Compito da svolgere: Scriva il seguito del testo sulla vera felicità, riprendendo subito dopo l'ultima frase riportata.

Quando vedi una persona e ti dici: ’Non riesco a capire: da una parte mi sembra bella, dall’altra la vedo cinica.’ È perché le radici, l’Etica, erano buone all’inizio. Poi arriva la depressione e ti dici: ‘Caspita, com’è possibile?’ ‘Cosa succede?’ ‘Come funziona questo meccanismo?’ Secondo me c’è proprio un incrocio fra spiritualità e psiche. È come se quell’inquilino indesiderato entrasse, tuo malgrado; gli hai lasciato uno spiraglio, una piccola porta aperta: il non perdono dei tuoi genitori, la rabbia repressa, la tristezza che non hai mai espresso. Una delle regole – per stare bene ndr – è esprimere sempre quello che hai dentro: così chiudi la porta e se la porta è chiusa, l’inquilino non entra. Ma se la lasci socchiusa, il male entra. La mancanza di perdono è la chiave più importante.” 

 

Sulla vera Felicità.

J: Cos’è per te la felicità e come si fa a riconoscere una persona felice?

Voci di puntamento di parole ed elementi:
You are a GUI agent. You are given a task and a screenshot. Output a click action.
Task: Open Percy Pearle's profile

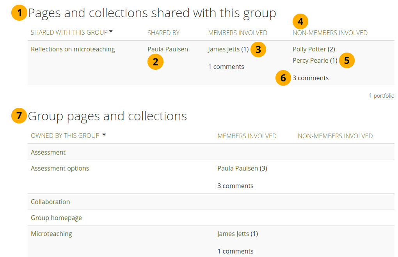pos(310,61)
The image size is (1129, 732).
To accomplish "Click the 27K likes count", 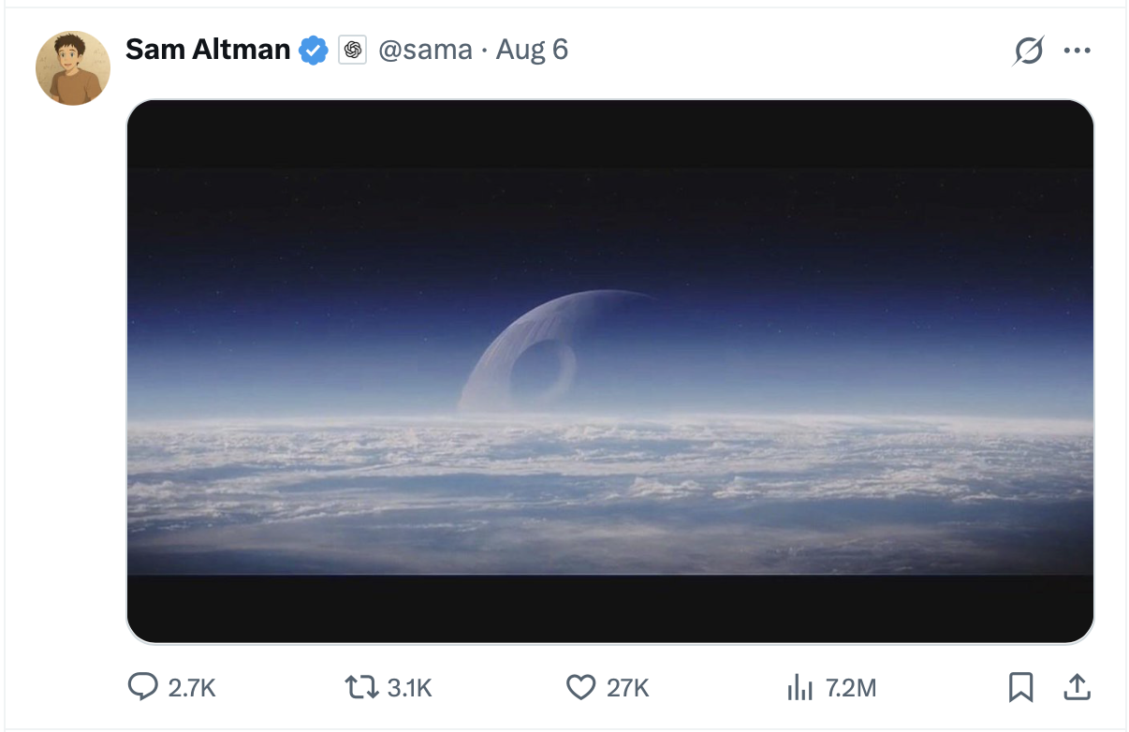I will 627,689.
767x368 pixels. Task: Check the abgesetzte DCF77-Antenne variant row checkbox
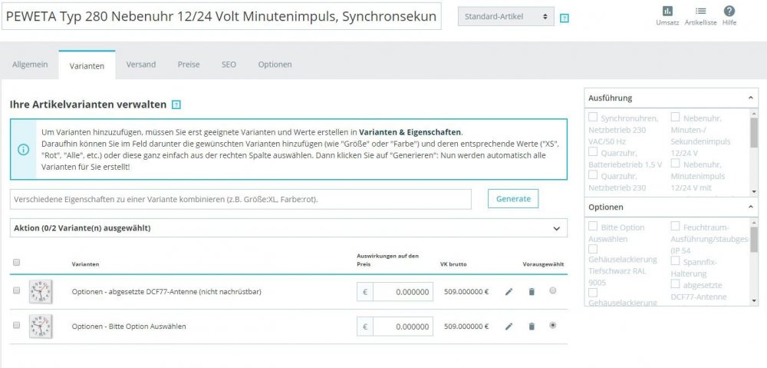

Esercizio svolto:
E: “Gli occhi. Guarda gli occhi. Ho avuto nella mia vita tantissime persone che mi dicevano ‘Io voglio avere gli occhi lucenti come i suoi’. Credo che quando tu mandi via l’inquilino indesiderato e fai entrare il cielo, tutto diventa chiaro, trasparente, arriva la verità ed è la verità che ci rende liberi. Quindi se tu sei libero, la persona che non lo è lo vede, e vuole diventare libero come te.

Per me la vera felicità è l’unione della tua etica personale con la felicità alla quale aspiri. Per tanti è possedere case, macchine … Per me no. La mia felicità è la gioia profondissima che provo quando dò qualcosa a qualcuno senza aspettative e vedo questa luce riflettersi nei miei occhi.”

J: Esiste una correlazione tra salute mentale e felicità? E se sì, come funziona la mente di una persona felice? Te lo chiedo per avere qualche dritta da mettere a disposizione di chi non si sente ancora felice e vuole diventarlo.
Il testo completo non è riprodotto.